Last Thursday in Portland, it all paid off. The fitness. The connection. The cohesion. It was all producing what Savarese wanted, and ahead of schedule.
So, two days early, he changed the routine. No more two-a-days. Now, it’s back to what the squad had known before.
“It’s responding well,” Ridgewell says, exhaling in relief when asked how his body’s adjustment to the change in routine. “I don’t think I’d done two-a-days for a long time.”
Now on the other end of those double sessions, Ridgewell sees the results.
“There’s a lot of new players, new management, which makes the two-a-days critical – just to spend time with each other,” he explains. “Everyone can get annoyed with each other, a little bit grouchy with each other, having seen each other so much, but it will pan out and do us well for the season.”
That sense of perspective, as well as the relief that two-a-days are over, is exactly why Savarese implemented them - and, why he cut them short.

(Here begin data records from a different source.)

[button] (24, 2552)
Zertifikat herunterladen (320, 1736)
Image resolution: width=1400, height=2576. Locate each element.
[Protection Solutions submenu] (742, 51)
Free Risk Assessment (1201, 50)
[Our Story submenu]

“The moment they started to do so well, we took away afternoon sessions …,” Saverese says. “They saw the reward after hard work … Once you motivate them and allow them to get a reward from their work, then they see that this is the path. I think that’s very important.”
Very important, too, in building a bond. Whereas two-a-days are often thought of in terms of fitness, there are other ways to get players in shape. You can strap them to exercise bikes and treadmills, usually enduring less injury risk while doing so.
Instead, Savarese bet on balance. The payoff allowed his staff to accelerate everything: the fitness; the tactics; the relationships; the results.
Last week, two days ahead of schedule, Savarese saw it’d all paid off. Now, the routine returns to a new normal.